Will new ethics rule bring Council workers' political activities in line with other city employees?

The city Board of Ethics for the first time in nearly 60 years is reconsidering whether City Council's 180-some staff members should continue to be exempt from restrictions on political activity by city workers.

The restrictions are based on the city's Home Rule Charter, approved by voters in 1951.

The charter prohibits the city's appointed officers and employees from running for public office, soliciting political contributions or taking "any part in the management or affairs of any political party or in any political campaign, except to exercise his right as a citizen privately to express his opinion and to cast his vote."

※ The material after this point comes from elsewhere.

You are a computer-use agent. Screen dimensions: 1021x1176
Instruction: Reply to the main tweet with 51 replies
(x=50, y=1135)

A civil-service rule known as Regulation 29 - so old that current city officials are unsure when it was adopted - is now in place to tell city workers what they can and cannot do.

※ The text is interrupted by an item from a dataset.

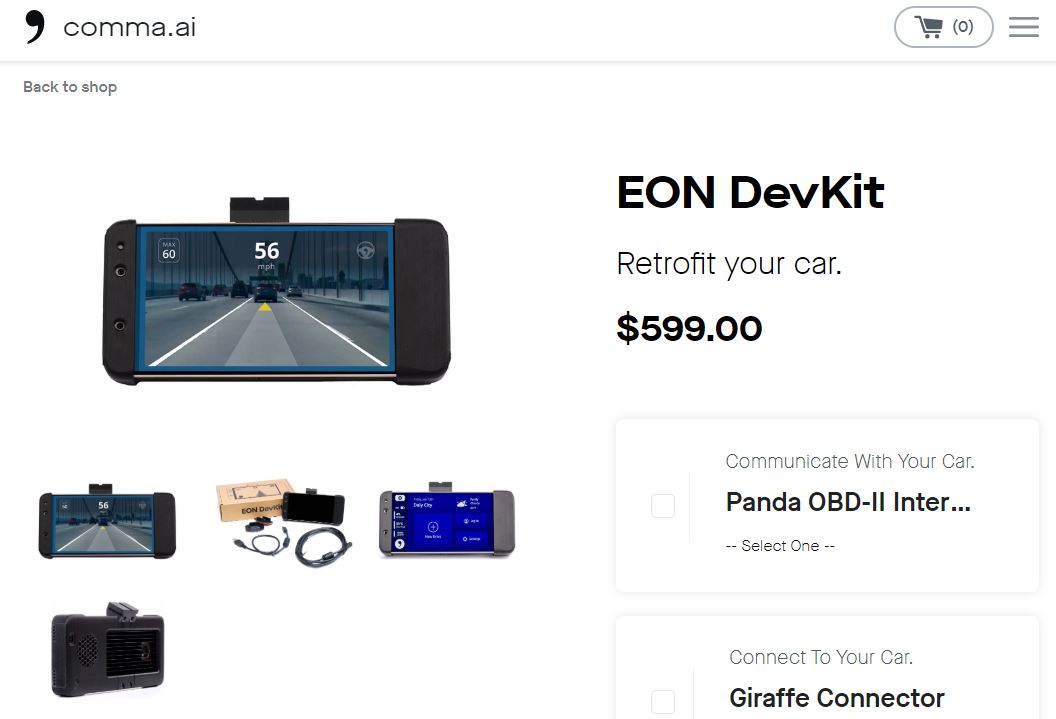Click the main EON DevKit product image
The image size is (1056, 719).
[x=276, y=292]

They're allowed to join political parties and nonpartisan civic groups, to vote in any election and express private opinions about candidates and political issues.

But the regulation prohibits city employees from wearing campaign buttons or distributing fliers. They're barred from writing or publishing any letter or article that endorses or opposes any candidate or party.

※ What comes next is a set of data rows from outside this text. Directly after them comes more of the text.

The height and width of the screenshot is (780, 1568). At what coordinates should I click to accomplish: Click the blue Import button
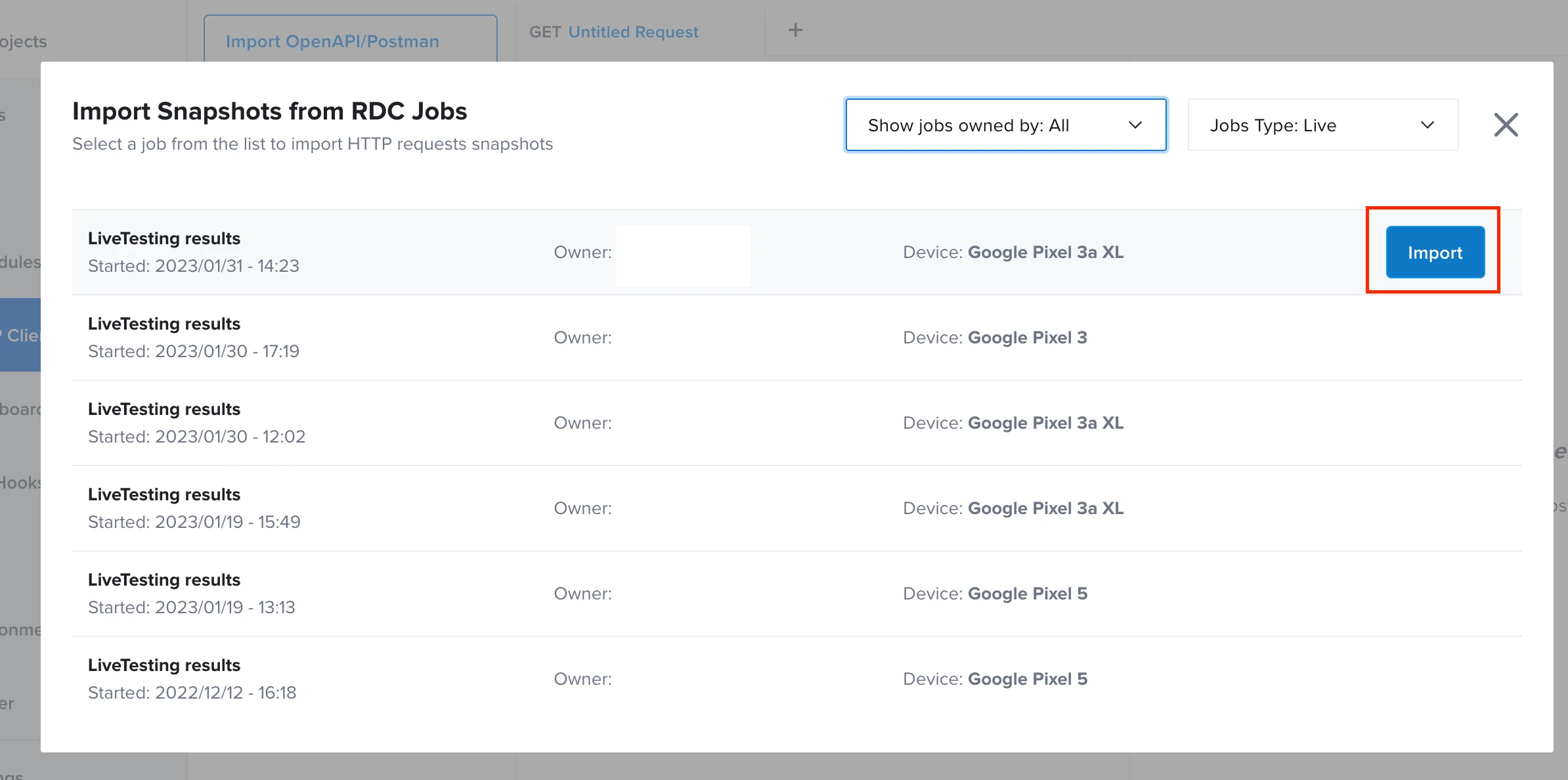pyautogui.click(x=1435, y=252)
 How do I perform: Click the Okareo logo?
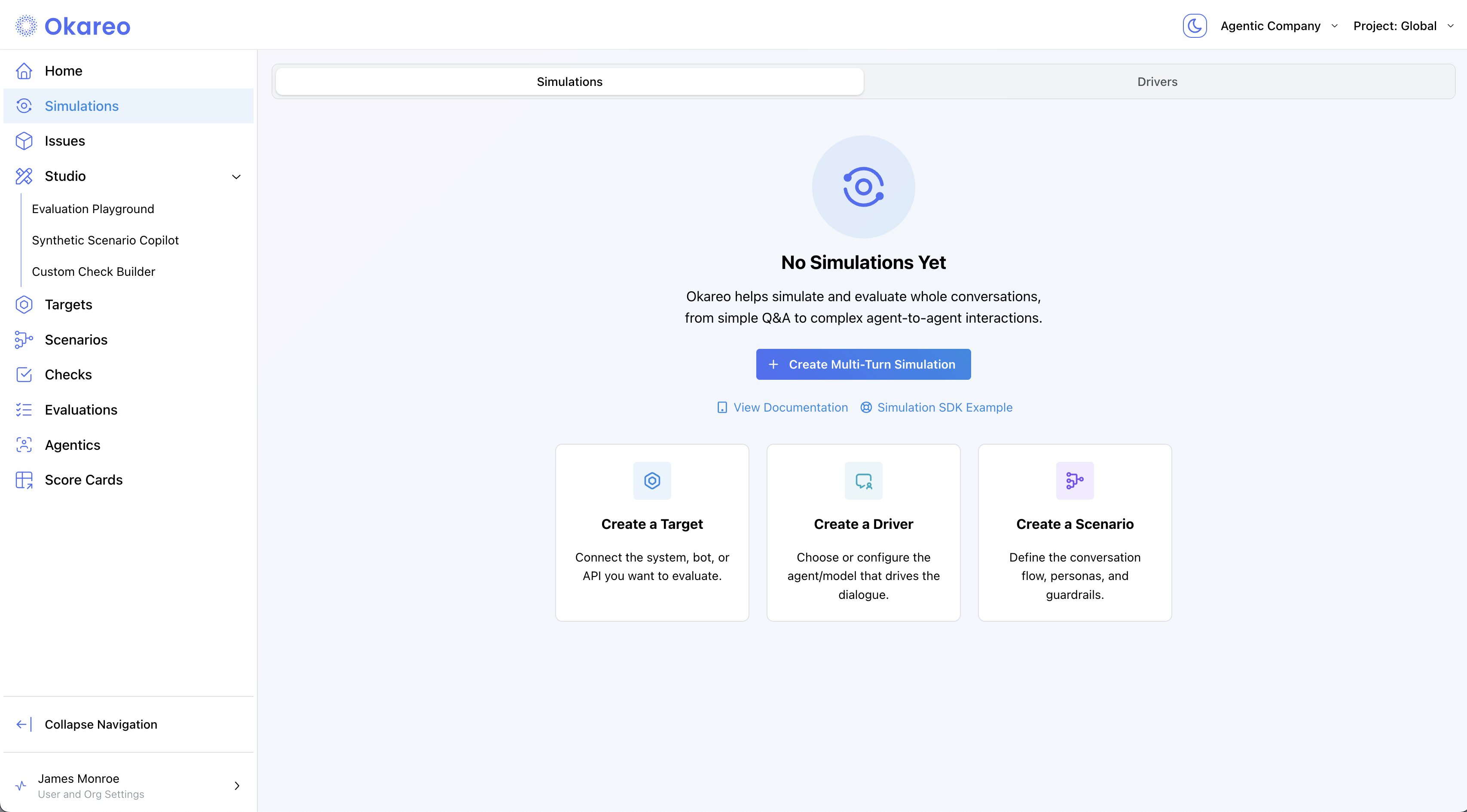click(73, 26)
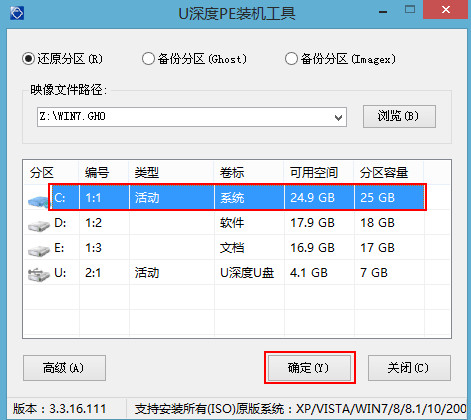471x420 pixels.
Task: Minimize the U深度PE装机工具 window
Action: (x=383, y=12)

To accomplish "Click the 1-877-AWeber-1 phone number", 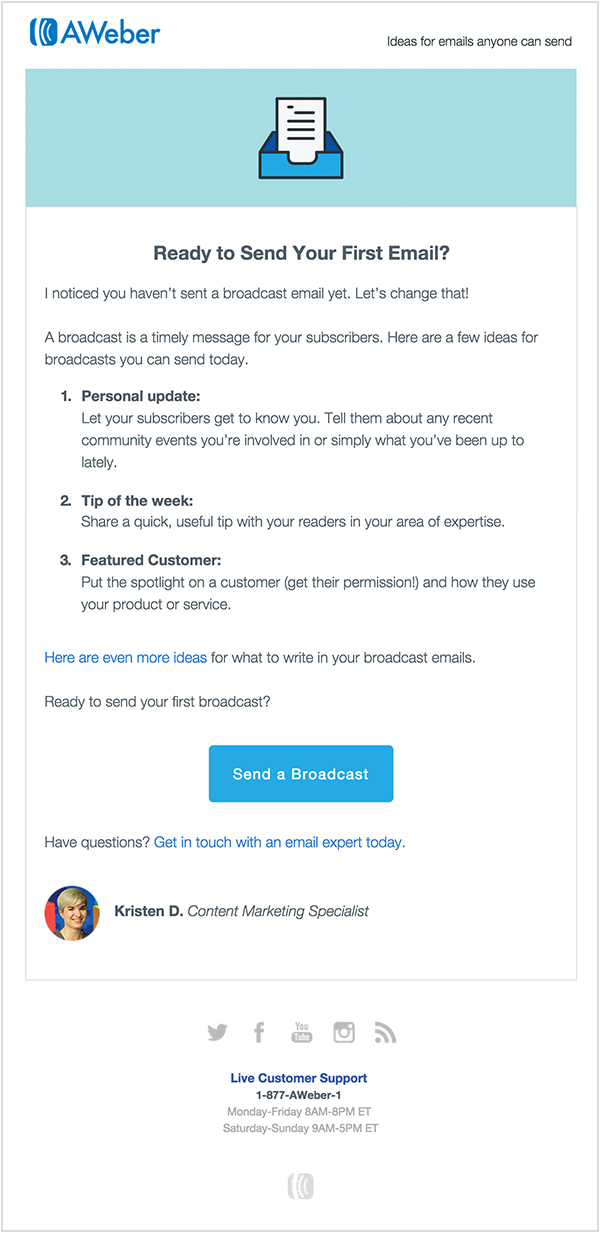I will tap(299, 1095).
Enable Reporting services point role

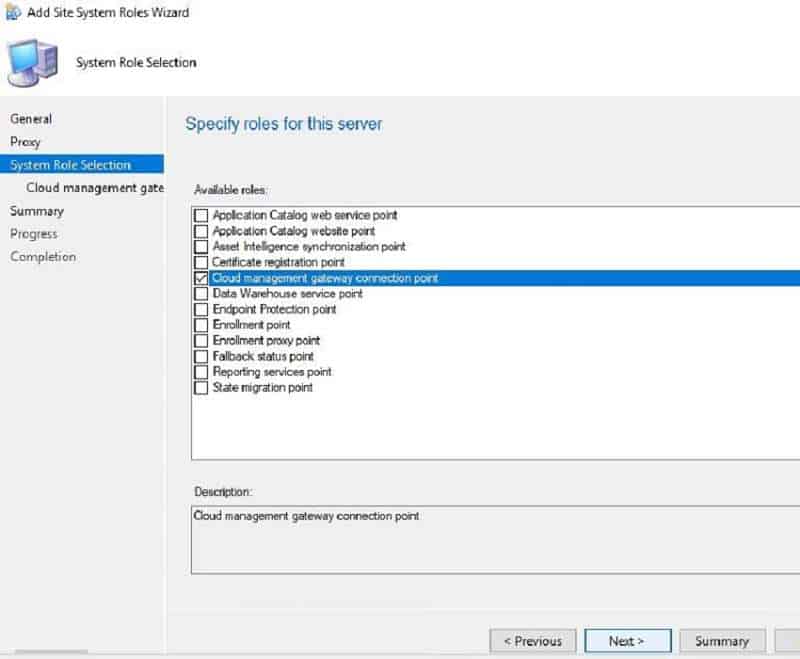pyautogui.click(x=201, y=372)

The Board of Ethics - an independent panel of five people, nominated by the mayor and confirmed by Council - hopes to adopt a new political-activity regulation by the end of the year.

A preliminary draft, developed by the board's staff, was distributed this week to about 45 city officials, civic groups, reporters and others.

It's generally consistent with the existing civil-service regulation, prohibiting any political activity while employees are on duty, in uniform or at their workplaces.

It would ease restrictions slightly, by allowing off-duty employees to wear campaign buttons, plant candidate signs on their front lawns or endorse candidates in Internet postings or letters, as long as the communication does not identify the writer as a city employee.

But the biggest potential for controversy is an issue that the draft report does not address - whether political-activity restrictions should be extended to employees of Council, exempted in 1952 from the city charter restraints by then-city solicitor Abraham Freedman.

Mayor Nutter's city solicitor, Shelley R. Smith, advised the Board of Ethics two years ago that on ethical issues the board is not bound by past opinions of the city Law Department.

That gives it the authority to apply the new political-activity limits to Council's staff. As alternatives, it could continue their exemption, or carve out a compromise that would put Council employees under some restrictions, but not others.

Six of the 17 elected Council members are also Democratic ward leaders. Council staff includes at least four ward leaders and a number of Democratic and Republican committeemen. Many owe their jobs to a Council member or other political connection.

"I don't think there's been any problem with it," said Councilman Bill Greenlee, also the Democratic ward leader in Fairmount.

Greenlee spent 26 years working as a Council staff member, mostly as an aide to the late Councilman David Cohen, before winning election himself after Cohen's death in 2005. He said he couldn't remember ever seeing a Council employee do political work on city time.

"I think people should be allowed to engage in political activity, if they see fit, on their own time and away from the job," Greenlee said. "As a committeeman and a ward leader, I was out in the community, and I think it helped me do my job better because I knew what was going on."

But government-reform organizations, including the Committee of Seventy and last year's Task Force on Ethics and Campaign Finance Reform, have both opposed the Council exemption.